Он сложил письмо, запер его в стол и вышел.
Несколько минут прошло в молчании. Затем Диана обратилась ко мне.
— Джен, вы, вероятно, удивляетесь нам и нашим тайнам, — сказала она, — и считаете нас бессердечными, видя, что нас мало трогает кончина столь близкого родственника, как дядя; но мы его совсем не знали. Это брат нашей матери. Отец долгое время был с ним в ссоре. По его совету, отец рискнул большей частью своего состояния и пошел на спекуляцию, которая его разорила. Они обменялись горькими упреками, расстались в гневе, да так и не помирились. Впоследствии дядя был более удачлив в своих предприятиях; оказывается, он накопил состояние в двадцать тысяч фунтов. Он не был женат, и у него не осталось близких родственников, кроме нас и еще одной особы, которая также приходится ему племянницей. Отец надеялся, что наш дядя загладит свою ошибку, оставив нам наследство; однако из письма видно, что дядя завещал все свое состояние той, неизвестной, племяннице, за исключением тридцати гиней на покупку трех траурных колец для Сент-Джона, Дианы и Мери Риверс. Разумеется, он вправе был так поступить, но все же эта новость огорчила нас. Мы с Мери считали бы себя богатыми, оставь он нам хоть по тысяче фунтов, а Сент-Джону такая сумма пригодилась бы для его добрых дел.

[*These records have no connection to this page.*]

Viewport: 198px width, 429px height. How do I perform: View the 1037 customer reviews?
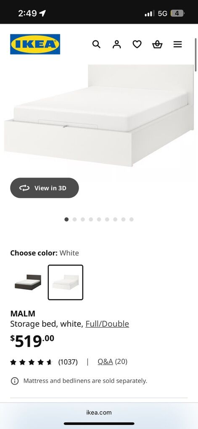[x=68, y=362]
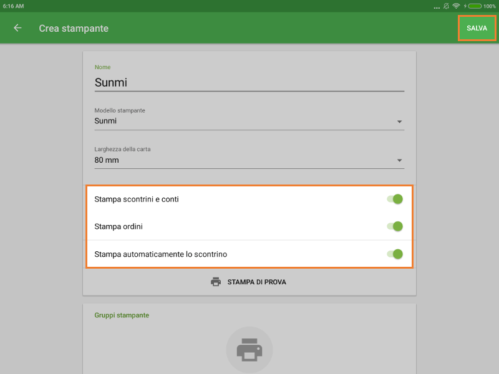Expand the Larghezza della carta dropdown
This screenshot has width=499, height=374.
click(x=249, y=160)
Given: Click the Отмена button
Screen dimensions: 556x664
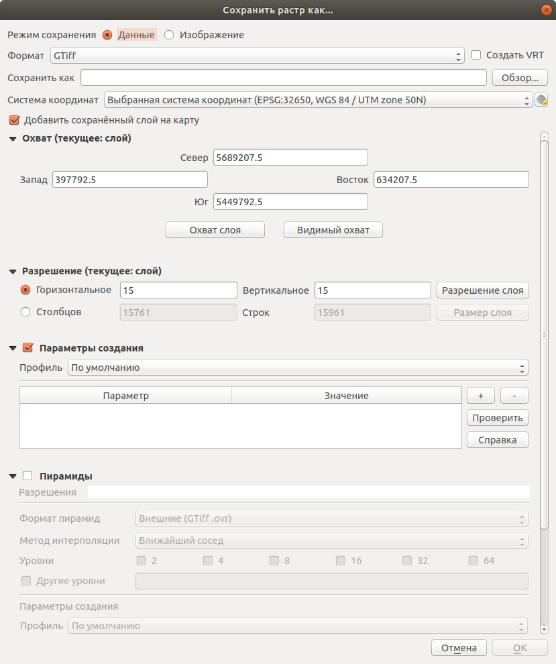Looking at the screenshot, I should pyautogui.click(x=459, y=648).
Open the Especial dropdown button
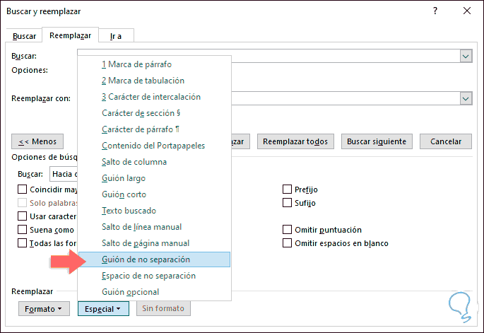484x333 pixels. 102,308
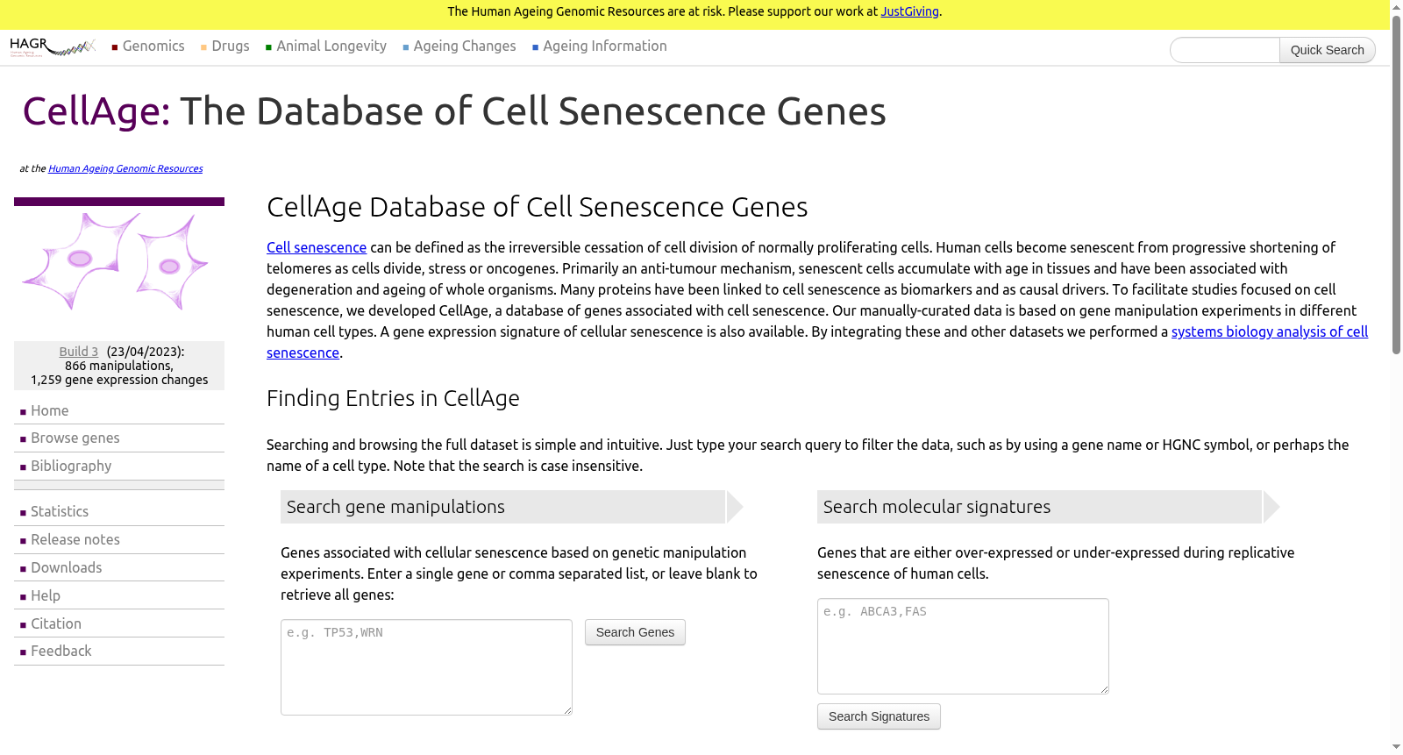Click the purple cells illustration
The image size is (1403, 755).
point(115,261)
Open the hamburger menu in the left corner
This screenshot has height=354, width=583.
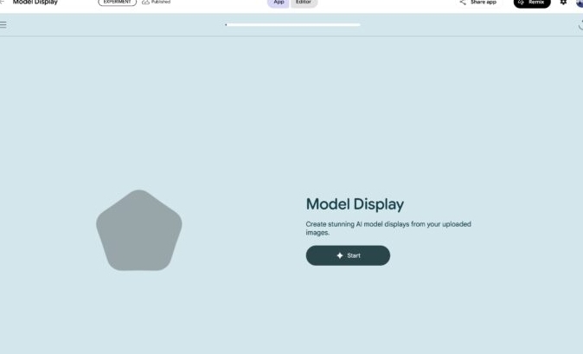click(x=3, y=24)
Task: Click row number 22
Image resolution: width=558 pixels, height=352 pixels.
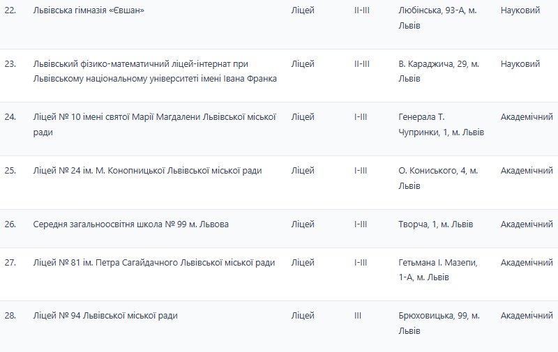Action: (x=10, y=10)
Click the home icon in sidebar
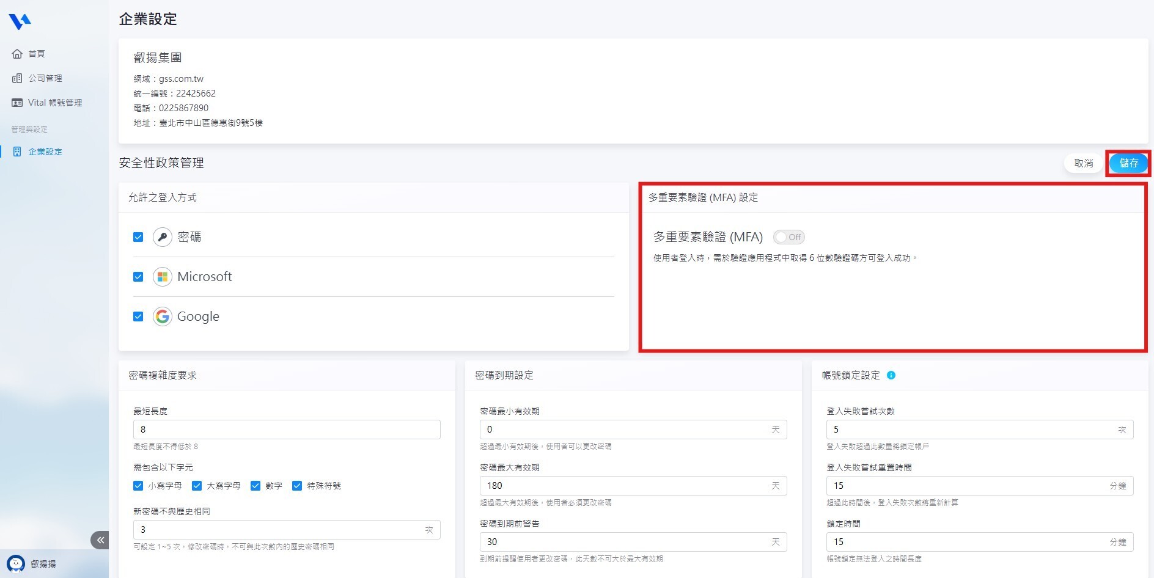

После такого объяснения ни мистер Риверс, ни его сестры к этой теме больше не возвращались. На следующий день я перебралась из Марш-энда в Мортон. Еще через день Диана и Мери уехали в далекий Б… Спустя неделю мистер Риверс и Ханна перебрались в дом священника, и старая усадьба опустела.
Глава XXXI
Итак, я, наконец, обрела себе пристанище — моим домом оказался коттедж в две комнатки. Одна внизу — с выбеленными стенами и посыпанным песком полом, где находились четыре крашеных стула и стол, стенные часы, буфет с двумя-тремя тарелками и мисками и с фаянсовым чайным прибором. Другая наверху — таких же размеров, как и кухня, с сосновой кроватью и комодом — весьма небольшим, но все же его не мог заполнить мой скудный гардероб, хотя благодаря доброте моих благородных и великодушных друзей он обогатился небольшим запасом самых необходимых вещей.
Вечер. Я только что отпустила сиротку, которая мне прислуживает, заплатив ей за труды апельсином. И вот я сижу одна у очага. Сегодня утром открылась деревенская школа. У меня двадцать учениц. Только три из них умеют читать; ни одна не умеет ни писать, ни считать. Несколько девочек вяжут, и лишь немногие кое-как шьют. Они говорят с резким местным акцентом. Нам с ними еще трудно понимать друг друга. Некоторые из них невоспитанны, грубы, упрямы и абсолютно неразвиты; другие послушны, хотят учиться и в обхождении приятны. Я не должна забывать, что эти бедно одетые маленькие крестьянки — такие же существа из плоти и крови, как и отпрыски самых знатных фамилий, и что зачатки природного благородства, чуткости, ума и доброты живут и в их сердцах, так же как и в сердцах детей знатного происхождения. Моим долгом будет развить эти зачатки; разумеется, эта задача даст мне некоторое удовлетворение. Я ведь не жду особенных радостей от предстоящей мне жизни, однако, если я приспособлюсь к ней и буду напряженно работать, я все-таки смогу жить день за днем.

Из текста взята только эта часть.